I'm studying complex analysis on professor Tao's notes. I need to prove that the complex integral defined as such:
*Let $\gamma : [a,b] \to \mathbb{C}$ and $f: \gamma([a,b]) \to \mathbb{C}$ be complex functions. We define $\int_\gamma f$, if it exist, as the number such that for every $\epsilon \gt 0$ there exist $\delta$ such that, if $a = x_0 \lt x_1 \lt \cdots \lt x_n = b$ determines a partition of $[a,b]$ , $\max_{1 \le i \le n}| x_i - x_{i-1}| < \delta$ and $x_{i-1} \le \xi_i \le x_i$, then $\displaystyle \left|\sum_{i=1}^n f(\gamma(\xi_i))(\gamma(x_i) - \gamma(x_{i-1})) - \int_\gamma\right| \lt \epsilon$ *
is the same as the standard one, when $f$ is continous and $\gamma$ rectifiable and continously differentiable, in the sense that: $$ \int_\gamma f = \int_a^b\Re[f(\gamma(t))\gamma'(t)]\,dt + i \int_a^b\Im[f(\gamma(t))\gamma'(t)]\,dt$$
(it can be proven that $\int_\gamma f$ exists whenever $f$ is continous and $\gamma$ is rectifiable)
I tought I might show that the complex riemann sums of the left side are arbitrarily close to real ones of the left side, then use the triangular inequality to show the equality above.
If $a = x_0 \lt x_1 \lt \cdots \lt x_n = b$ determines a partition of $[a,b]$, with $1 \le \xi_{i-1} \le x_i$ for $1 \le i \le n$ and $\max_{1 \le i \le n}| x_i - x_{i-1}| < \delta$ for an appropriate $\delta$, we have $$ \left| \sum_{i=1}^n f(\gamma(\xi_i))(\gamma(x_i) - \gamma(x_{i-1})) - \sum_{i=1}^n \Re[f(\gamma(\xi_i))\gamma(\xi_i)](x_i - x_{i-1}) - i\sum_{i=1}^n \Im[f(\gamma(\xi_i))\gamma(\xi_i)](x_i - x_{i-1}) \right| = $$
$$ \left| \sum_{i=1}^n f(\gamma(\xi_i))(\gamma(x_i) - \gamma(x_{i-1})) - \sum_{i=1}^n \Re[f(\gamma(\xi_i))\gamma(\xi_i)](x_i - x_{i-1}) - i\Im[f(\gamma(\xi_i))\gamma(\xi_i)](x_i - x_{i-1}) \right| = $$
$$ \left|\sum_{i=1}^n f(\gamma(\xi_i))(\gamma(x_i) - \gamma(x_{i-1})) - \sum_{i=1}^n f(\gamma(\xi_i))\gamma(\xi_i)](x_i - x_{i-1})\right| = $$
$$ \left|\sum_{i=1}^n f(\gamma(\xi_i))[(\gamma(x_i) - \gamma(x_{i-1})) - \gamma(\xi_i)(x_i - x_{i-1})]\right| $$
But then i don't know what to do, since there does not exist a mean value theorem for complex numbers.

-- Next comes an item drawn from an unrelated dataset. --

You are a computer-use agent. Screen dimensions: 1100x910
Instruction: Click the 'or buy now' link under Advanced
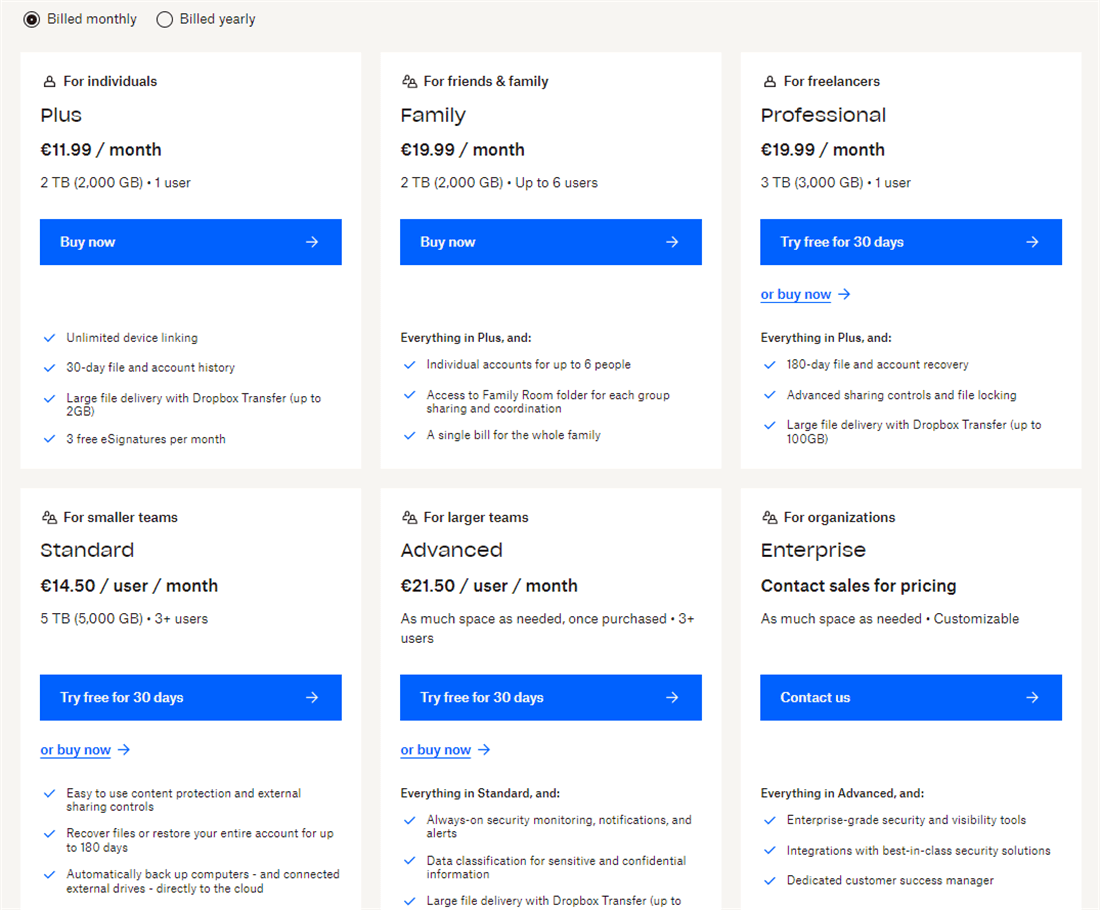pos(435,750)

How can i proceed? Or should I drop that and try a different method?
There is no mean value theorem, but since $\gamma'$ is continuous you have $$ \gamma'(\xi)-\gamma'(x_i)=\text{Error} $$ with $Error\to 0$ as the partition is refined. This error does not contribute in the limit you have because $Error\times (x_i-x_{i-1})$ goes to zero faster than the diameter of the partition. Then, you can safely replace $\gamma'(\xi)$ by $\gamma'(x_{i-1})$ in your last formula and, by the Peano form of the remainder in Taylor's expansion, the expression in brackets also goes to zero faster than the diameter of the partition, thus giving zero in the limit for the sum. I can give more details if you need them.